Nothing but the lines from the one with "Task: Click the chevron icon beside Reviews" through the end of the records may appear in the answer, each reproduced exactly, pictures omitted.

═════ Records provided ═════

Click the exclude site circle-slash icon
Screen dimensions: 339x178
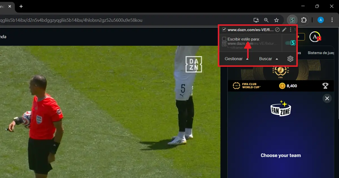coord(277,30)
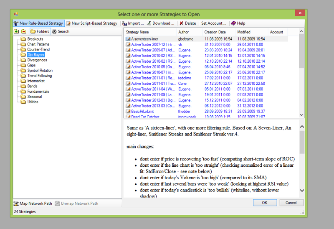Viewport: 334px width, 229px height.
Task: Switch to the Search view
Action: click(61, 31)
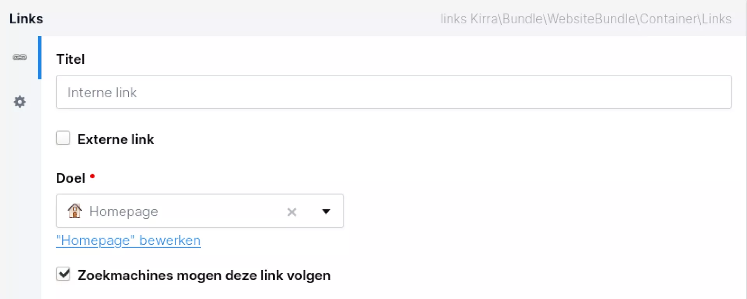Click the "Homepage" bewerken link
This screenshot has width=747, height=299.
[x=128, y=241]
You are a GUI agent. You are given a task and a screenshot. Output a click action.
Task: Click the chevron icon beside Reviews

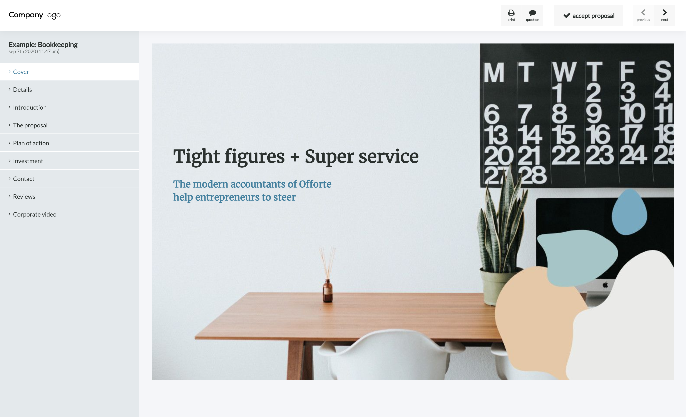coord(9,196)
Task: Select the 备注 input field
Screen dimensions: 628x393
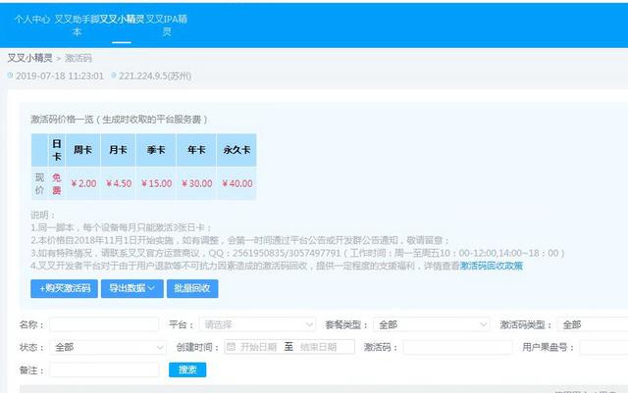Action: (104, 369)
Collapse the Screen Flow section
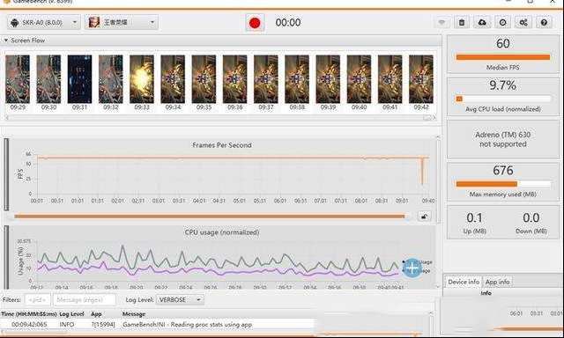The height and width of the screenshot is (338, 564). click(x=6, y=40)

═════

_Exercise answer_
Task: Click the chevron icon beside Reviews

coord(9,196)
Task: Select the 备注 input field
Screen dimensions: 628x393
Action: (104, 369)
Collapse the Screen Flow section
The height and width of the screenshot is (338, 564). click(x=6, y=40)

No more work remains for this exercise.